== Records

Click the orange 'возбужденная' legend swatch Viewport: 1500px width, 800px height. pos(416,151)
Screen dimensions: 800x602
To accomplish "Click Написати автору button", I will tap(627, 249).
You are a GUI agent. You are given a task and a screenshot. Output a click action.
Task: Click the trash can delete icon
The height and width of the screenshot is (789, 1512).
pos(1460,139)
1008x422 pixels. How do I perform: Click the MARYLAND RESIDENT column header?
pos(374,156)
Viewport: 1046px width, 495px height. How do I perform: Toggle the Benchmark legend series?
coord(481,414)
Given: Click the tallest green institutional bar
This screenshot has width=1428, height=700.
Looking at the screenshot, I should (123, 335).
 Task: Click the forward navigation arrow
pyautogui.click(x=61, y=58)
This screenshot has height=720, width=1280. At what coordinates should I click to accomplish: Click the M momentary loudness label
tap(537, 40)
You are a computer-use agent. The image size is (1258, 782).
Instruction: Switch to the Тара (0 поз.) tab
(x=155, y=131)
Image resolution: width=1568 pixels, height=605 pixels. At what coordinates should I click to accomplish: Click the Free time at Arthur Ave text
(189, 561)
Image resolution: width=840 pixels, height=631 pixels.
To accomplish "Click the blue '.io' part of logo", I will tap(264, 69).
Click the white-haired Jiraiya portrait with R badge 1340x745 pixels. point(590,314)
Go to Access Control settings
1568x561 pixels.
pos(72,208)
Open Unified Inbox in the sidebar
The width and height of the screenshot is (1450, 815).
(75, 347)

====

Directive.
Scale the data starting at its first line and ending at the line containing "will tap(627, 249).", with both of those lines included. Multiply every coordinate in the answers by 1.75 and round to whole numbers, rounding halves up. Give only those lines again, requests included, and leave all numbers outside the answers unchanged.

Complete response.
Click the orange 'возбужденная' legend swatch Viewport: 1500px width, 800px height. pos(728,264)
Screen dimensions: 800x602
To accomplish "Click Написати автору button", I will tap(1097, 436).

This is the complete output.